#### [Your instructions]
The part below that opens with the line containing "Task: Focus the Search events field" and closes with the line containing "Image resolution: width=1010" should be copied exactly, minus any pictures.

#### [Material shown]
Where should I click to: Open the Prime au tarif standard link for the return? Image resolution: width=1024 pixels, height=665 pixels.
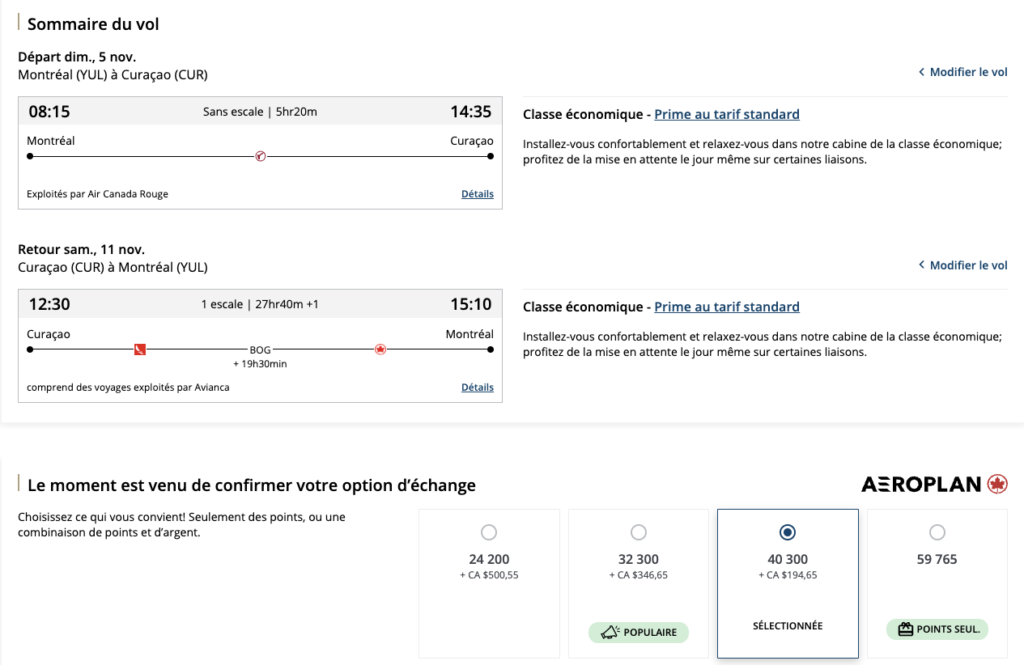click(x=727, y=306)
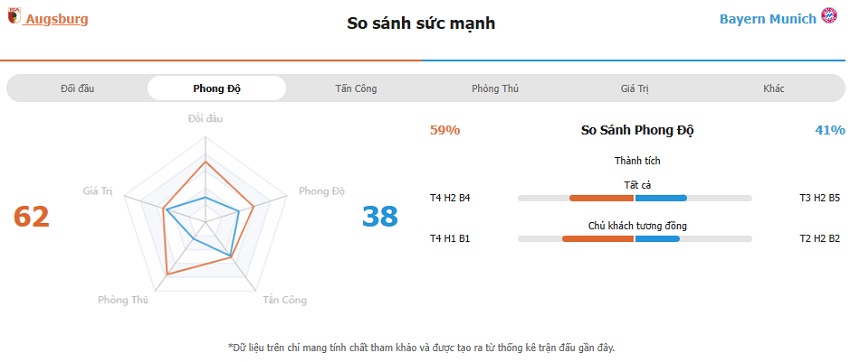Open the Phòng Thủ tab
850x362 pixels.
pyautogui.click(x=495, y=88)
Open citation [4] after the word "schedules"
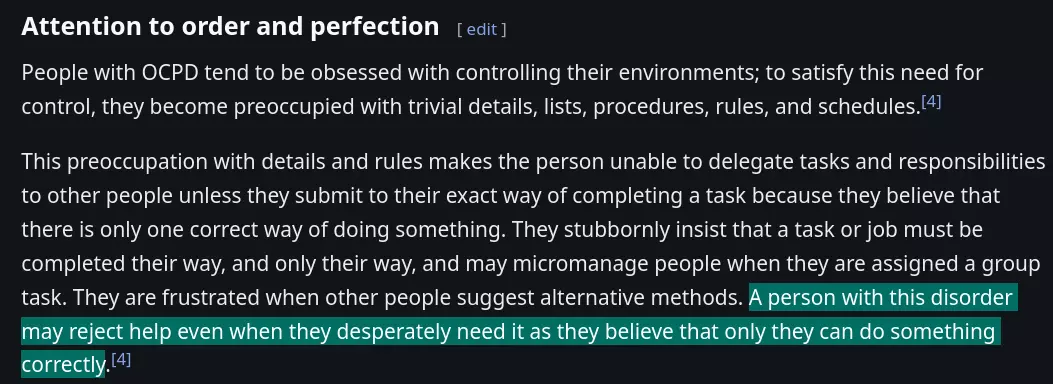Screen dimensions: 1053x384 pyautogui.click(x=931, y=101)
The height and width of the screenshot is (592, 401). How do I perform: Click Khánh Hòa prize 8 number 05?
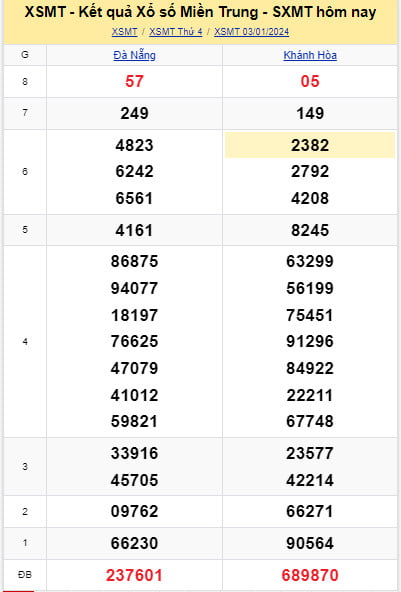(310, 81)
---
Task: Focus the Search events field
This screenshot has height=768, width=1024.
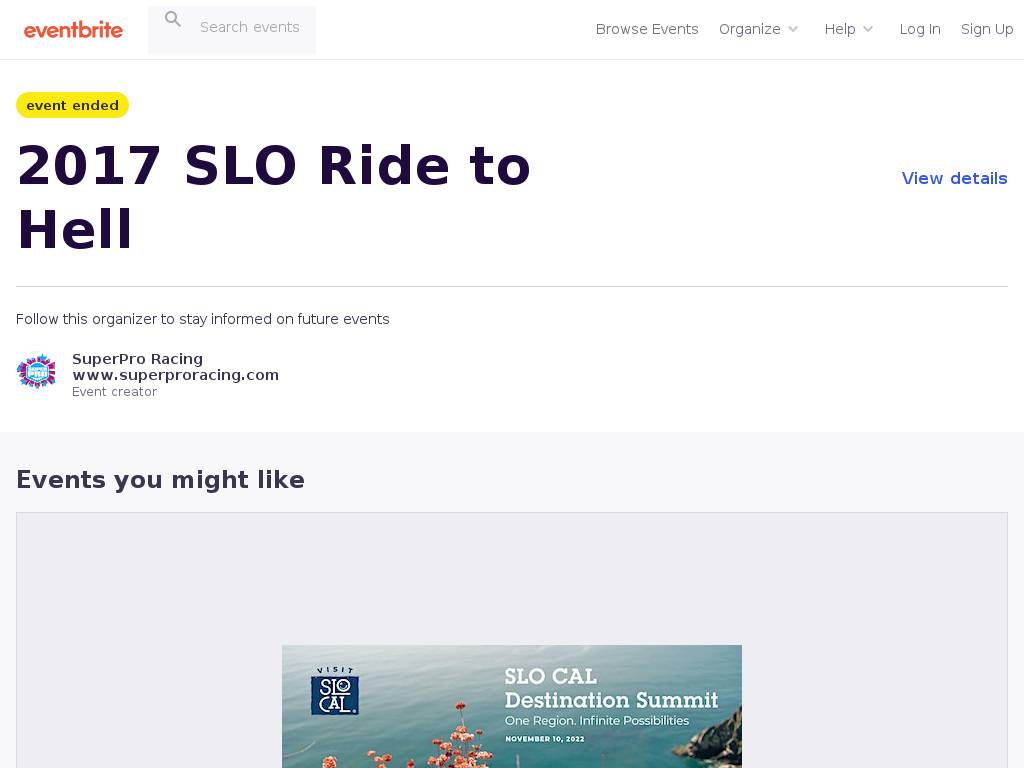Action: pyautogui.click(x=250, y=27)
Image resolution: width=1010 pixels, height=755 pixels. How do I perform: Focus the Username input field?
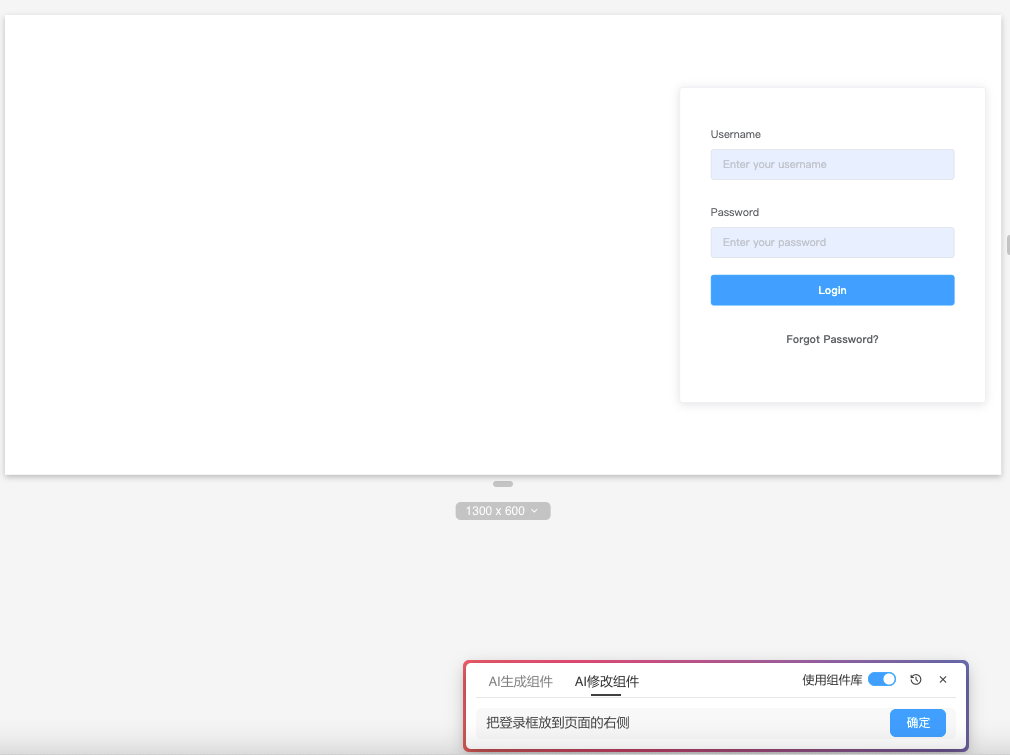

#### [Result of this task]
Task: Focus the Search events field
This screenshot has height=768, width=1024.
Action: pyautogui.click(x=250, y=27)
Image resolution: width=1010 pixels, height=755 pixels. How do I perform: Focus the Username input field?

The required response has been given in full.